____ TEXT EXTRACT

The Company outsources the manufacture of its voice and audio processors to independent foundries and uses third parties for assembly, packaging and test. The Company sells its products globally, directly to original equipment manufacturers (“OEMs”) and their contract manufacturers (“CMs”) and indirectly through distributors. In 2012, Audience also began to recognize license revenue on royalty payments for the use of its semiconductor intellectual property (“processor IP”) in certain mobile phones of a single OEM. In addition, the Company currently licenses software that interprets sensor data related to the motion of mobile devices and has announced its first stand-alone software product that improves sound quality and suppresses background noise, which may lead to the Company recognizing additional licensing revenue in the future.

In April 2012, the Board of Directors and stockholders approved a one-for-30 reverse split of the outstanding common and preferred stock that was effected on April 25, 2012. All share and per share information included in the accompanying financial statements and notes thereto has been adjusted to reflect this reverse stock split.

On May 15, 2012, Audience closed its initial public offering (“IPO”) of 6,060,707 shares of its common stock inclusive of 270,180 shares of common stock sold by certain selling stockholders and the 790,527 shares sold by the Company to satisfy the underwriters’ over-allotment option. The public offering price of the shares sold in the offering was $17.00 per share. The total gross proceeds from the offering to the Company were $98.4 million and after deducting underwriting discounts and commissions, the aggregate net proceeds received by Audience was approximately $91.5 million before deducting offering expenses of $4.5 million. Audience also received $81,000 from the stock options exercised by certain selling stockholders. Upon the closing of the IPO, all shares of Audience’s outstanding convertible preferred stock automatically converted into 13,205,180 shares of common stock and all outstanding warrants to purchase convertible preferred stock automatically converted into warrants to purchase 1,333 shares of common stock. During 2013 these warrants were exercised into common stock.

________
____ RECORDED DATA

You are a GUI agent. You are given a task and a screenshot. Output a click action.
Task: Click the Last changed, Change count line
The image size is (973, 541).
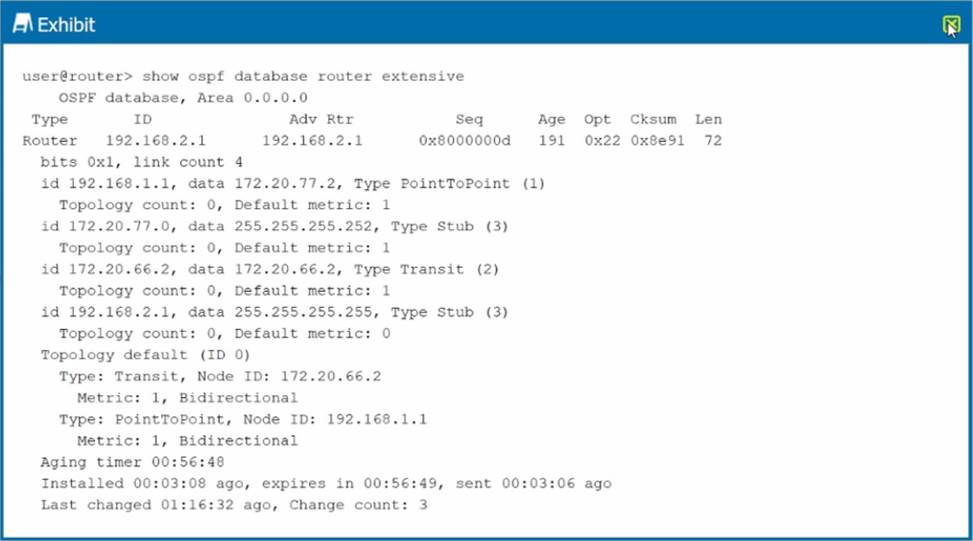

________

*WRITTEN INSTRUCTION*.
Give every dollar amount that appears in the Audience financial text above.

*FULL OUTPUT*.
$17.00, $98.4 million, $91.5 million, $4.5 million, $81,000